=== TEXTE À LIRE ===
────────────────

Imaginez la scène : vous avez pris place à bord d’un Eyeliner, le départ est imminent, mais au lieu de vous demander de vous asseoir, les maîtres des lieux vous somment de rester debout pour intégrer les consignes de sécurité. Une musique entraînante et forte se met en route, savant mélange de notes conçu pour s’imprimer durablement dans votre cerveau et hop, la zumba céleste commence. Chacun doit imiter l’hôtesse la plus proche et reproduire ses gestes trois fois de suite : on prend la ceinture, on la lève au dessus de sa tête, on se retourne, on la présente à ceux qui sont derrière, puis on la met autour de la taille clac avant de tirer oh hisse oh hisse en faisant des mouvements exagérés. Une fois arnaché, on lève le bras droit trois fois de suite, avec l’index tendu une première fois au dessus de sa propre tête, une deuxième fois au dessus de celle de son voisin, et une troisième fois à nouveau au dessus de soi. Tout cela avec le sourire bien sûr ! Là, on simule l’arrivée d’un masque à oxygène que l’on se place à plusieurs reprises sur le visage en inspirant et expirant bruyamment vers la gauche puis vers la droite… Enfin, tout le monde se plie en deux en tendant les bras sous les sièges pour aller, virtuellement, récupérer son gilet de sauvetage. Large mouvement vers le haut avec le gilet déployé, prêt à être placé autour du cou… Les bras repliés, chacun tire de façon répétitive sur des fils invisibles pour le gonfler tout en faisant des flexions avec les jambes, schii, schii, schii, schii – réminiscence de cours d’accouchement pour certaines. Encore 5 secondes et c’est fini, on lâche tout, pffffffttttttt… Les gilets se vident de leur air artificiel et filent maladroitement dans la cabine, tels des ballons de baudruche abandonnés. Un grand cri collectif conclut la séquence et chacun s’assoit calmement sur son siège, impatient de décoller, même les plus stressés par l’avion !

────────────────

=== DONNÉES AFFICHÉES ===
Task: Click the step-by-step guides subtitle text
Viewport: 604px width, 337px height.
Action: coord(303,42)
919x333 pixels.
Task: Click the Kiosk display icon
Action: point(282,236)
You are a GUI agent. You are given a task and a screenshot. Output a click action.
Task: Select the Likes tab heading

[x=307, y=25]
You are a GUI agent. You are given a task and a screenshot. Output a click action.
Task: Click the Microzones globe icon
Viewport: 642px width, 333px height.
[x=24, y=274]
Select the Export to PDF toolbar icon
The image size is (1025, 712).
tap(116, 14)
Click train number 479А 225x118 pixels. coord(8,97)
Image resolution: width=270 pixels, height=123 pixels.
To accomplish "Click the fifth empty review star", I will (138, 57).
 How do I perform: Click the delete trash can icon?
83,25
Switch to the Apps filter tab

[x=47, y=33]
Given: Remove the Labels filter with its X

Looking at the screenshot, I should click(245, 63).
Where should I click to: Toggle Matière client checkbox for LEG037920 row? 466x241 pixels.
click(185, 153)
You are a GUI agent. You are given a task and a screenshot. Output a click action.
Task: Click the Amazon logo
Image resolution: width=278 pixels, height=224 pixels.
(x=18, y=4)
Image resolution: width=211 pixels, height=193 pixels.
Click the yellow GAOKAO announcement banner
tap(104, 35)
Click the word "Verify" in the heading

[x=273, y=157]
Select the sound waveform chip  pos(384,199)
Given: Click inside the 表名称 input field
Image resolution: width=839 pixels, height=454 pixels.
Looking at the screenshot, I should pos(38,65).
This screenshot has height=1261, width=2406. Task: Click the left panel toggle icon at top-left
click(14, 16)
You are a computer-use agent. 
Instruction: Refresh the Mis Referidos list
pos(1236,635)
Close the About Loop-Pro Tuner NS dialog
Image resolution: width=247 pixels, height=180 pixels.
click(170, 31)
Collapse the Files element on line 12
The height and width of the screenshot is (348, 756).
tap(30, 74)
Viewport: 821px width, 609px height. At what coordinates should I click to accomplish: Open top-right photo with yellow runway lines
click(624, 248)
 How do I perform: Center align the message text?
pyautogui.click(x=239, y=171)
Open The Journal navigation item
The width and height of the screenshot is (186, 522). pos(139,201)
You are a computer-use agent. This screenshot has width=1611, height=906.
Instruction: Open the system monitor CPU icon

────────────────

=== VOTRE TÂCHE ===
Poursuivez le texte sur les consignes de sécurité dansées à bord d'un Eyeliner, à partir de sa dernière phrase.

=== RÉPONSE FINALE ===
Evidemment, cela ne se passe pas comme ça et cela ne se passera jamais comme ça sauf si David Guetta prend les commandes ! Dans la réalité, il y a les blasés qui n’écoutent plus les consignes car ils les connaissent par cœur, mais il y a peut-être aussi des phobiques de l’avion qui adoptent ce comportement détaché car, y être attentif signifierait qu’ils envisagent qu’il puisse y avoir un problème au cours du vol, hypothèse qui les pousserait immédiatement hors de l’avion. Y a-t-il vraiment quelqu’un qui les écoute, ces consignes ? Pour une raison qui m’échappe – mais, pas du tout ! je prévoyais d’écrire un duo sur ce sujet -, je les ai enregistrées lors d’un trajet Vancouver – Honolulu. Je ne me doutais cependant pas que ce moment de sérieux allait se transformer en franche rigolade… Une vraie hôtesse a donné sa récitation en anglais avant d’actionner un message pré-enregistré pour la version française :

« Pour attacher votre ceinture de sécurité, insérer la languette de métal dans la boucle. Tirez sur la courroie pour l’ajuster sur vos hanches. »

Ah oui, j’ai oublié de préciser que c’était une version québécoise.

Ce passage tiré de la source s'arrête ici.